I need to fetch data about a product from a given url, i.e. images, product title, price, etc.. I'm currently fetching all of the images of the webpage using simple PHP file_get_contents code, so that's working great. I'm wondering what's the best practice for fetching the other data though. I need to be able to fetch data from Etsy, Zappos, ASOS, Net-a-Porter, Nordstrom and PopSugar. Do I need a bot? Is it even possible? Thank you very much in advance!
You can use file_get_contents()
to obtain the html for the page, but after that you will need to read the DOM to find the elements you want to read information from (src's from images, hrefs from anchors etc)..

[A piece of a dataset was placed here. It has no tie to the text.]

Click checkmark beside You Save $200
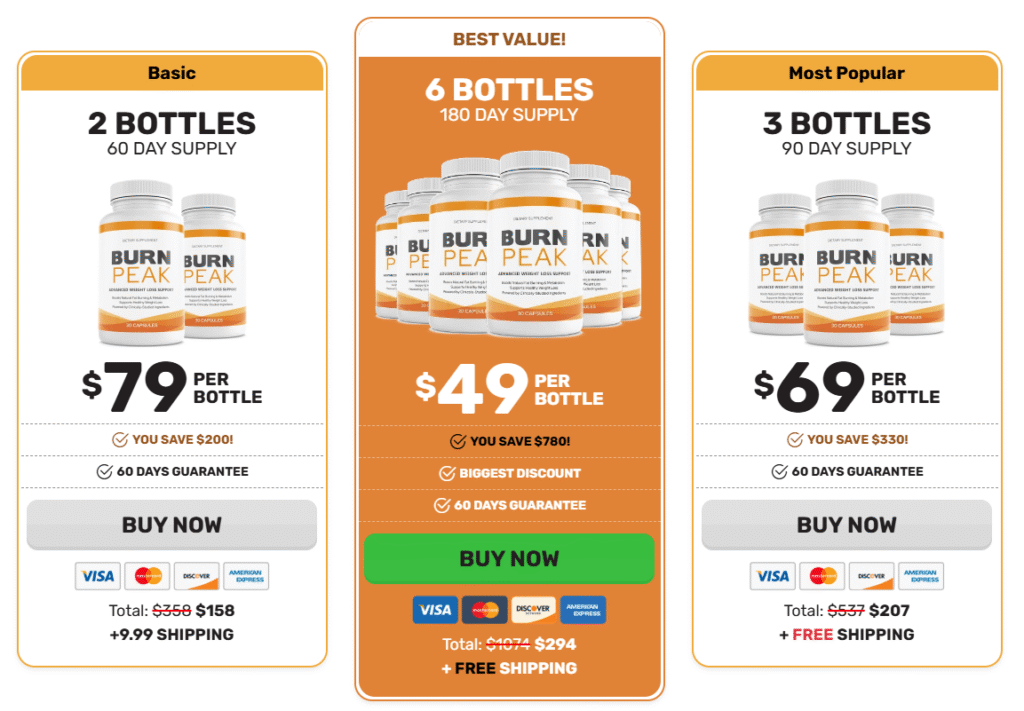The image size is (1024, 711). click(120, 439)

There are actually several ways to do what you want, and without more information it is rather hard to give you a specific answer, but you can start with something like:
$html = file_get_contents('your url');
$Dom = new DOMDocument();
$Dom->loadHTML($html);
At this point you got a DomDocument (http://www.php.net/manual/en/class.domdocument.php) object loaded with all the information of your page.
You can then select elements with ie. Xpath.
An example:
$XPath = new DOMXPath($Dom);
$Anchors = $XPath->query('//a');
for ($i = 0; $i < $Anchors->length; $i++) {
$Anchor = $Anchors->item($i);
echo 'Href #' . $i . ': ' . $Anchor->getAttribute('href') . '<br />';
}
The code above will print all the anchor hrefs on the page and is just a basic example which is powerfull enough to do whatever you might want. You still will need to dive into the usage of DomDocument and XPath to learn how to get exactly what you want, but that shoulnt be to hard from this point on.